Saturday, February 27, 2016

Millennial rightwingers - and more to come?

The current primary campaigns have brought lots of commentary on political authoritarianism (Trump, Cruz, really the whole Republican Party) and even some of self-consciously left-progressive ideologies.

The quality of the commentary varies.

Ned Resnikoff makes a contribution to this discussion with How young ‘liberal’ Americans could become racist right-wingers 02/26/2016. Resnikoff quotes someone who actually knows about far-right populism here:

David Neiwert, northwest correspondent for the Southern Poverty Law Center, told me that violent hate crimes tend to increase in areas that undergo “changes in demographics.”

“When there’s an increase in minorities, that’s when we tend to see these kinds of skinhead type crimes,” said Neiwert. “Or when you’re in a rural area and you have an influx of minorities, then you have people acting out what they see as a defense of their communities.”
Resnikoff is making a fairly broad argument, reflected in the title, that younger "Millennial" voters are open to racist, xenophobic, nationalist, authoritarian appeals in politics. And that this phenomenon can be seen in the US and in Europe:

Trump is not likely to spearhead a reactionary millennial front, but his success in the Republican primary—including among young GOP voters—is suggestive. It’s not difficult to imagine a near future in which young politicians adopt Trump’s flamboyant style and ideological leanings, while pitching their message specifically to members of their own generation.

Parties like Germany’s AfD and France’s National Front are already actively cultivating younger leadership. AfD has a youth-centric wing called Young Alternative, and National Front has elevated 26-year-old Marion Maréchal-Le Pen to become one of the youngest parliamentarians in modern French history. Expect Trump to draw in similar young talent through the force of his example.

### TASK BRIEF
Answer these questions using the post on millennial right-wingers:
1. For which organization is David Neiwert the northwest correspondent?
2. What is the name of AfD's youth-centric wing?
3. What age is given for Marion Maréchal-Le Pen?

(Entries on locating words and elements)
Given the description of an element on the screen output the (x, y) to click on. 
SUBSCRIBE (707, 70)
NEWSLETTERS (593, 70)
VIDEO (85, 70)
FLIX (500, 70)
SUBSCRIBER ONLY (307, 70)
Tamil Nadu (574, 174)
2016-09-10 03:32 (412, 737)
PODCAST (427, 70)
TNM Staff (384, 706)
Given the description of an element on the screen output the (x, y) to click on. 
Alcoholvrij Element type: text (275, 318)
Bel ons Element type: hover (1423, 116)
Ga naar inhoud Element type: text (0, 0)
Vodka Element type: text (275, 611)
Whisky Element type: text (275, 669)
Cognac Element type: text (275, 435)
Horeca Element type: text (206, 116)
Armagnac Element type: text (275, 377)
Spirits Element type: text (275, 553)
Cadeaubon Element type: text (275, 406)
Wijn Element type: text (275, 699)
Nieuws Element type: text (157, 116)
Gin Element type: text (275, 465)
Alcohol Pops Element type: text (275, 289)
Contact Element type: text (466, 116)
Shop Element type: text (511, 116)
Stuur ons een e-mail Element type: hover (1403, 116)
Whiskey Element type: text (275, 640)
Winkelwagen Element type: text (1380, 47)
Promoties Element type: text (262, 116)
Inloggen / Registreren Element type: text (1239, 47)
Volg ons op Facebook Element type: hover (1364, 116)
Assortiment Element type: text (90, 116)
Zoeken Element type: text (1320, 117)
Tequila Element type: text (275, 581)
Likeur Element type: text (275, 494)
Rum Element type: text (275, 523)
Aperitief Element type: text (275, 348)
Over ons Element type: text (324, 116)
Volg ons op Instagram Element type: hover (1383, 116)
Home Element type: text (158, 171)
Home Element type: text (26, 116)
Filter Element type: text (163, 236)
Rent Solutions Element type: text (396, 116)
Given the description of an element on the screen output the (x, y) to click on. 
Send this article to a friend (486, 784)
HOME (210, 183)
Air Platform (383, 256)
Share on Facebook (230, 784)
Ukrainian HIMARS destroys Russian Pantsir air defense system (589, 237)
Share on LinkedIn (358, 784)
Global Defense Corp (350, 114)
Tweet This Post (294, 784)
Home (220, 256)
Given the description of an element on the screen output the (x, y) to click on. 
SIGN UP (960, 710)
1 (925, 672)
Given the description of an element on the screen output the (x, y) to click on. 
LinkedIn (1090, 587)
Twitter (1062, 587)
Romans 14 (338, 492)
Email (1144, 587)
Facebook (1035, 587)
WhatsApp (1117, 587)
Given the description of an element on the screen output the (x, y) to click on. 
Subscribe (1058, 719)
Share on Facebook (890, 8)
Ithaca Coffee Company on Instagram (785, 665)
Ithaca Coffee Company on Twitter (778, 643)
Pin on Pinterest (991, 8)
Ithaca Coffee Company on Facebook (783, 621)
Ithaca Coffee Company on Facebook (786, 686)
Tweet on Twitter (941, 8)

### CORRECT RESULT
1. The Southern Poverty Law Center
2. Young Alternative
3. 26